_Exercise objective_.
Print each record below character for character.

(Raw data begins)

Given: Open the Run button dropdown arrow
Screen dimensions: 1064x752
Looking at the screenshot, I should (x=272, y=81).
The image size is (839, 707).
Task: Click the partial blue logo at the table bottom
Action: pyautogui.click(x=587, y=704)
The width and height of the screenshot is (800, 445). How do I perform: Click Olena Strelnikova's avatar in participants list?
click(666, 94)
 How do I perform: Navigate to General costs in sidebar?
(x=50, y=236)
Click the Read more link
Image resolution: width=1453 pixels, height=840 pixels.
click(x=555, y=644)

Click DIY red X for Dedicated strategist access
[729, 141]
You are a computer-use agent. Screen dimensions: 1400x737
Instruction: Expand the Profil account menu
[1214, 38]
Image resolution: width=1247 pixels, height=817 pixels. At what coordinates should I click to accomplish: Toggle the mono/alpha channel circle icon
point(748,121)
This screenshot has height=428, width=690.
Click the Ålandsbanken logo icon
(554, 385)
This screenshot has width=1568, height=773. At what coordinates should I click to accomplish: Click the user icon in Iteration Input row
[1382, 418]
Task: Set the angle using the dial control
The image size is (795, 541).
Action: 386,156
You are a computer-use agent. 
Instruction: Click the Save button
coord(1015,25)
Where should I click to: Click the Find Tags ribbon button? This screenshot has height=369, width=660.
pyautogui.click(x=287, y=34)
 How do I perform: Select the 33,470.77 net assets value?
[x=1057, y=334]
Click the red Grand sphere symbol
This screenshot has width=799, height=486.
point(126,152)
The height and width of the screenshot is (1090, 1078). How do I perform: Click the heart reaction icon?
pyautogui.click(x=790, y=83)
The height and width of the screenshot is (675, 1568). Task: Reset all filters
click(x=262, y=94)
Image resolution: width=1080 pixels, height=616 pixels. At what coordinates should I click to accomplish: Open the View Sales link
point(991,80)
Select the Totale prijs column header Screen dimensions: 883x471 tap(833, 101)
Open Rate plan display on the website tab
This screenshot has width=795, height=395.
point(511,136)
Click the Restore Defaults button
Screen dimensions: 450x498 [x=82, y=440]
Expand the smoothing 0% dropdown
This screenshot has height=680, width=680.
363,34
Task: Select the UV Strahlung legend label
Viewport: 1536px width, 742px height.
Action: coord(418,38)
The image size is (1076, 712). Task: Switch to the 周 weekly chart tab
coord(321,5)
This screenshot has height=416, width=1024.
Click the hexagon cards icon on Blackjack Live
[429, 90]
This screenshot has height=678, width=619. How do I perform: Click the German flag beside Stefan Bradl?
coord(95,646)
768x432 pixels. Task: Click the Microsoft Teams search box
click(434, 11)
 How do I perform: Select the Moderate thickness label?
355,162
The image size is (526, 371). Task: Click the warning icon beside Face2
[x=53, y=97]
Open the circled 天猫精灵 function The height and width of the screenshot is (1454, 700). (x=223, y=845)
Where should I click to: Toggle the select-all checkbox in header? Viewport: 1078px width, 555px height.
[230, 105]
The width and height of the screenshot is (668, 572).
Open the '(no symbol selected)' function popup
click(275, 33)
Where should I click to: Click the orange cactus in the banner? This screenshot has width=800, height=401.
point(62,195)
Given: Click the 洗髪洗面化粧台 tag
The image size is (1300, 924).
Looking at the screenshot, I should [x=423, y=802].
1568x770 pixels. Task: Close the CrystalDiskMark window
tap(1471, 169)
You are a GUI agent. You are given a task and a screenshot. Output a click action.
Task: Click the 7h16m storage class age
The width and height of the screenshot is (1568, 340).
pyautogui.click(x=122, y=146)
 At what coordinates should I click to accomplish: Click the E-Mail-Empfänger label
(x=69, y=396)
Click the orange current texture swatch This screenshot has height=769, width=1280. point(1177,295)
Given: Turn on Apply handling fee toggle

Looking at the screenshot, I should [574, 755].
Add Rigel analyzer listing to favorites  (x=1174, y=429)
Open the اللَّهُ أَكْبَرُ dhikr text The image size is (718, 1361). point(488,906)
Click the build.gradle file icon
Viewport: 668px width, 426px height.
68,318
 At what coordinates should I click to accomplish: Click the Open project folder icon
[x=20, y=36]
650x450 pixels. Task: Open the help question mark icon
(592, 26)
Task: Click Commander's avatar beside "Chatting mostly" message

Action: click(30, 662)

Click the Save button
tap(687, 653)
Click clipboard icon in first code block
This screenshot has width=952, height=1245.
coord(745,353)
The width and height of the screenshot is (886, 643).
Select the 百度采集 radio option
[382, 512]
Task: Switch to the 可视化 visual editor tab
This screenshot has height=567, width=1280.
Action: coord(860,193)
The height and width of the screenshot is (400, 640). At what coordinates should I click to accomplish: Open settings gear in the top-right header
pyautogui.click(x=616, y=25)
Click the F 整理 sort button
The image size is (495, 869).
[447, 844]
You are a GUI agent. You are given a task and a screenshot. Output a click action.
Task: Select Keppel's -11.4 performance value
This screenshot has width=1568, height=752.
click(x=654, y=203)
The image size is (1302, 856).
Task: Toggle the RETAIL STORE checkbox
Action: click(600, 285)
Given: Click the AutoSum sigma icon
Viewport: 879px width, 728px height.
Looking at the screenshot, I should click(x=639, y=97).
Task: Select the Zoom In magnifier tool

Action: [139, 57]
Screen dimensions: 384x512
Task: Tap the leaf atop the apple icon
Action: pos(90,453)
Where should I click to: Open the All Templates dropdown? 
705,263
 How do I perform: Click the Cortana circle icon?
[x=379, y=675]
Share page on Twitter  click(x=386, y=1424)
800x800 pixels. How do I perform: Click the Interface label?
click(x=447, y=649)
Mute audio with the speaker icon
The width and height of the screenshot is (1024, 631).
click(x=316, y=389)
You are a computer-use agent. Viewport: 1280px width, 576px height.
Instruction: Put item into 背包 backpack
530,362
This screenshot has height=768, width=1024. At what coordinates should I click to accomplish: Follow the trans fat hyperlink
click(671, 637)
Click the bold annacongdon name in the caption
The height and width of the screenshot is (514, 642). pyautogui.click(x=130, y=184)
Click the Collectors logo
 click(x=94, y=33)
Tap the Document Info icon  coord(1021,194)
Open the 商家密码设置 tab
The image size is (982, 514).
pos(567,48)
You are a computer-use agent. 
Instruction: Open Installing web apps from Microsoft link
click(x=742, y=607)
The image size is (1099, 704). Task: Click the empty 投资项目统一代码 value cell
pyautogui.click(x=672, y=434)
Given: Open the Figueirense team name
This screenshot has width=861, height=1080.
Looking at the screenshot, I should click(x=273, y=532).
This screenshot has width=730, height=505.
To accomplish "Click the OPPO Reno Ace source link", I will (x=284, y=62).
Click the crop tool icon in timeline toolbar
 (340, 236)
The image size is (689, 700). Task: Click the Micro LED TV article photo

(Raw data ends)

_Answer for this exercise_.
Given: Open the Run button dropdown arrow
Screen dimensions: 1064x752
Looking at the screenshot, I should (x=272, y=81).
The image size is (839, 707).
Task: Click the partial blue logo at the table bottom
Action: pyautogui.click(x=587, y=704)
The width and height of the screenshot is (800, 445). How do I perform: Click Olena Strelnikova's avatar in participants list?
click(666, 94)
 How do I perform: Navigate to General costs in sidebar?
(x=50, y=236)
Click the Read more link
Image resolution: width=1453 pixels, height=840 pixels.
click(x=555, y=644)

Click DIY red X for Dedicated strategist access
[729, 141]
You are a computer-use agent. Screen dimensions: 1400x737
Instruction: Expand the Profil account menu
[1214, 38]
Image resolution: width=1247 pixels, height=817 pixels. At what coordinates should I click to accomplish: Toggle the mono/alpha channel circle icon
point(748,121)
This screenshot has height=428, width=690.
Click the Ålandsbanken logo icon
(554, 385)
This screenshot has width=1568, height=773. At what coordinates should I click to accomplish: Click the user icon in Iteration Input row
[1382, 418]
Task: Set the angle using the dial control
The image size is (795, 541).
Action: 386,156
You are a computer-use agent. 
Instruction: Click the Save button
coord(1015,25)
Where should I click to: Click the Find Tags ribbon button? This screenshot has height=369, width=660.
pyautogui.click(x=287, y=34)
 How do I perform: Select the 33,470.77 net assets value?
[x=1057, y=334]
Click the red Grand sphere symbol
This screenshot has width=799, height=486.
point(126,152)
The height and width of the screenshot is (1090, 1078). How do I perform: Click the heart reaction icon?
pyautogui.click(x=790, y=83)
The height and width of the screenshot is (675, 1568). Task: Reset all filters
click(x=262, y=94)
Image resolution: width=1080 pixels, height=616 pixels. At what coordinates should I click to accomplish: Open the View Sales link
point(991,80)
Select the Totale prijs column header Screen dimensions: 883x471 tap(833, 101)
Open Rate plan display on the website tab
This screenshot has width=795, height=395.
point(511,136)
Click the Restore Defaults button
Screen dimensions: 450x498 [x=82, y=440]
Expand the smoothing 0% dropdown
This screenshot has height=680, width=680.
363,34
Task: Select the UV Strahlung legend label
Viewport: 1536px width, 742px height.
Action: coord(418,38)
The image size is (1076, 712). Task: Switch to the 周 weekly chart tab
coord(321,5)
This screenshot has height=416, width=1024.
Click the hexagon cards icon on Blackjack Live
[429, 90]
This screenshot has height=678, width=619. How do I perform: Click the German flag beside Stefan Bradl?
coord(95,646)
768x432 pixels. Task: Click the Microsoft Teams search box
click(434, 11)
 How do I perform: Select the Moderate thickness label?
355,162
The image size is (526, 371). Task: Click the warning icon beside Face2
[x=53, y=97]
Open the circled 天猫精灵 function The height and width of the screenshot is (1454, 700). (x=223, y=845)
Where should I click to: Toggle the select-all checkbox in header? Viewport: 1078px width, 555px height.
[230, 105]
The width and height of the screenshot is (668, 572).
Open the '(no symbol selected)' function popup
click(275, 33)
Where should I click to: Click the orange cactus in the banner? This screenshot has width=800, height=401.
point(62,195)
Given: Click the 洗髪洗面化粧台 tag
The image size is (1300, 924).
Looking at the screenshot, I should [x=423, y=802].
1568x770 pixels. Task: Close the CrystalDiskMark window
tap(1471, 169)
You are a GUI agent. You are given a task and a screenshot. Output a click action.
Task: Click the 7h16m storage class age
The width and height of the screenshot is (1568, 340).
pyautogui.click(x=122, y=146)
 At what coordinates should I click to accomplish: Click the E-Mail-Empfänger label
(x=69, y=396)
Click the orange current texture swatch This screenshot has height=769, width=1280. point(1177,295)
Given: Turn on Apply handling fee toggle

Looking at the screenshot, I should [574, 755].
Add Rigel analyzer listing to favorites  (x=1174, y=429)
Open the اللَّهُ أَكْبَرُ dhikr text The image size is (718, 1361). point(488,906)
Click the build.gradle file icon
Viewport: 668px width, 426px height.
68,318
 At what coordinates should I click to accomplish: Click the Open project folder icon
[x=20, y=36]
650x450 pixels. Task: Open the help question mark icon
(592, 26)
Task: Click Commander's avatar beside "Chatting mostly" message

Action: click(30, 662)

Click the Save button
tap(687, 653)
Click clipboard icon in first code block
This screenshot has width=952, height=1245.
coord(745,353)
The width and height of the screenshot is (886, 643).
Select the 百度采集 radio option
[382, 512]
Task: Switch to the 可视化 visual editor tab
This screenshot has height=567, width=1280.
Action: coord(860,193)
The height and width of the screenshot is (400, 640). At what coordinates should I click to accomplish: Open settings gear in the top-right header
pyautogui.click(x=616, y=25)
Click the F 整理 sort button
The image size is (495, 869).
[447, 844]
You are a GUI agent. You are given a task and a screenshot. Output a click action.
Task: Select Keppel's -11.4 performance value
This screenshot has width=1568, height=752.
click(x=654, y=203)
The image size is (1302, 856).
Task: Toggle the RETAIL STORE checkbox
Action: click(600, 285)
Given: Click the AutoSum sigma icon
Viewport: 879px width, 728px height.
Looking at the screenshot, I should click(x=639, y=97).
Task: Select the Zoom In magnifier tool

Action: [139, 57]
Screen dimensions: 384x512
Task: Tap the leaf atop the apple icon
Action: pos(90,453)
Where should I click to: Open the All Templates dropdown? 
705,263
 How do I perform: Click the Cortana circle icon?
[x=379, y=675]
Share page on Twitter  click(x=386, y=1424)
800x800 pixels. How do I perform: Click the Interface label?
click(x=447, y=649)
Mute audio with the speaker icon
The width and height of the screenshot is (1024, 631).
click(x=316, y=389)
You are a computer-use agent. Viewport: 1280px width, 576px height.
Instruction: Put item into 背包 backpack
530,362
This screenshot has height=768, width=1024. At what coordinates should I click to accomplish: Follow the trans fat hyperlink
click(671, 637)
Click the bold annacongdon name in the caption
The height and width of the screenshot is (514, 642). pyautogui.click(x=130, y=184)
Click the Collectors logo
 click(x=94, y=33)
Tap the Document Info icon  coord(1021,194)
Open the 商家密码设置 tab
The image size is (982, 514).
pos(567,48)
You are a computer-use agent. 
Instruction: Open Installing web apps from Microsoft link
click(x=742, y=607)
The image size is (1099, 704). Task: Click the empty 投资项目统一代码 value cell
pyautogui.click(x=672, y=434)
Given: Open the Figueirense team name
This screenshot has width=861, height=1080.
Looking at the screenshot, I should click(x=273, y=532).
This screenshot has width=730, height=505.
To accomplish "Click the OPPO Reno Ace source link", I will (x=284, y=62).
Click the crop tool icon in timeline toolbar
 (340, 236)
The image size is (689, 700). Task: Click the Micro LED TV article photo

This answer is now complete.